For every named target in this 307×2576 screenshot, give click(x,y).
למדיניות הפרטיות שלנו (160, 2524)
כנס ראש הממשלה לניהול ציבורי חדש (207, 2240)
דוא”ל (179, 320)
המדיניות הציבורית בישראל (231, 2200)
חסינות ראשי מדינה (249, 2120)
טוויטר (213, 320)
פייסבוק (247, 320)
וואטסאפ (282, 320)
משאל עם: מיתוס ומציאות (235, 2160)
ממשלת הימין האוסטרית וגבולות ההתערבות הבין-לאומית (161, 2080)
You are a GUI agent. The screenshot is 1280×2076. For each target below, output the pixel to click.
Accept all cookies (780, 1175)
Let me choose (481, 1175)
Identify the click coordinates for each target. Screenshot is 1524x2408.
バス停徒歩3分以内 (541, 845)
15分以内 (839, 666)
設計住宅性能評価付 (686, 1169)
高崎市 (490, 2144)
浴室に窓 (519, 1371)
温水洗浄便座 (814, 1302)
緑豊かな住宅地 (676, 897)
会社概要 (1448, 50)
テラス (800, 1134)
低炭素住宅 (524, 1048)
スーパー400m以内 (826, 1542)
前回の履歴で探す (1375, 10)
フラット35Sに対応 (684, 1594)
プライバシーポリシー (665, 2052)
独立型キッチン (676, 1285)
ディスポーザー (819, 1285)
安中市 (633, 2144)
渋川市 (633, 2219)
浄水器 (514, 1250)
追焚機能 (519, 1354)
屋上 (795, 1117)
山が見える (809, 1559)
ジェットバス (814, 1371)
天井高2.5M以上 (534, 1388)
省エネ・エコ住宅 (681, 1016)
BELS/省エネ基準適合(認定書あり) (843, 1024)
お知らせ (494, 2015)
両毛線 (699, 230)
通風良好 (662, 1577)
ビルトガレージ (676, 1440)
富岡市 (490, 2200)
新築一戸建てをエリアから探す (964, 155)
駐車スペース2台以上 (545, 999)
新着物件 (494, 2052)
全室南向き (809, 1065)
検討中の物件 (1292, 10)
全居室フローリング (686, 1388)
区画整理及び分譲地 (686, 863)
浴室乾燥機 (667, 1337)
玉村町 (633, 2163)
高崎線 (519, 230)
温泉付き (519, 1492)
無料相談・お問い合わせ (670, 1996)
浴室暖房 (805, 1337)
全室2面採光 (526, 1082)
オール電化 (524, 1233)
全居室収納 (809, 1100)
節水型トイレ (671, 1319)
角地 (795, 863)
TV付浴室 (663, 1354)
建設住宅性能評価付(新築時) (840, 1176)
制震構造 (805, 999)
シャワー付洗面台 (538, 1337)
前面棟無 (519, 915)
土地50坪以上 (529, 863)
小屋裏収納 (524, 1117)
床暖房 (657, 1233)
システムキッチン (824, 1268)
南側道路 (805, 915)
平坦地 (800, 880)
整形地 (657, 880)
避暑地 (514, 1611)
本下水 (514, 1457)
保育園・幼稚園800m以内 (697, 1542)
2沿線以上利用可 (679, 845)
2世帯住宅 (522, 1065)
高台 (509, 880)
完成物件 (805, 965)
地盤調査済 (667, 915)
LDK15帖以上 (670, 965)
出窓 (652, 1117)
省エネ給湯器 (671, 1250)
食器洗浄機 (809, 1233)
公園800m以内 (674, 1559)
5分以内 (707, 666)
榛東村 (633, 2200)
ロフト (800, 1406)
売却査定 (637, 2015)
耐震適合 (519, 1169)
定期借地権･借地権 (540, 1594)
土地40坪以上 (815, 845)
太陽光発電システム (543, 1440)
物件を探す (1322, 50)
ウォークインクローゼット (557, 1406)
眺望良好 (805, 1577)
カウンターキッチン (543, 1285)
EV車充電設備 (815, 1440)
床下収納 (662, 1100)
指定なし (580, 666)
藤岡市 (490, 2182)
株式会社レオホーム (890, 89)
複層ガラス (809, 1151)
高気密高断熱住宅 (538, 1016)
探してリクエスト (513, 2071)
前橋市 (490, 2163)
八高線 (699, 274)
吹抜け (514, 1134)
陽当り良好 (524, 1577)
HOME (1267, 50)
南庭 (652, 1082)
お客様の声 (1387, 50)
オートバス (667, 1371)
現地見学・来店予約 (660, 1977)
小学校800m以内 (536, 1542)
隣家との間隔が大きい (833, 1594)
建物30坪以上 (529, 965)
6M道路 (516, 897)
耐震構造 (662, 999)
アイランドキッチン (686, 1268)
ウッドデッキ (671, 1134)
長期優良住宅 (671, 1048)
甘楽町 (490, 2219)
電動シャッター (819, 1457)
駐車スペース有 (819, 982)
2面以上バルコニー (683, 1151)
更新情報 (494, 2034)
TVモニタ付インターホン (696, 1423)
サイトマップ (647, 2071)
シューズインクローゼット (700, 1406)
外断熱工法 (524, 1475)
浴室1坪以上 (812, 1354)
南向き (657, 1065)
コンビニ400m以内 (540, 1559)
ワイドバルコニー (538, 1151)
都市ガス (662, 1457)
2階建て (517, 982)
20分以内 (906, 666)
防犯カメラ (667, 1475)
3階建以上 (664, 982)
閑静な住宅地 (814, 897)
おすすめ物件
************
:: WHAT YOU NEED TO DO ::
Return the number of lines in the data above that include the word "target", and nothing else.

:: WRITTEN ANSWER ::
3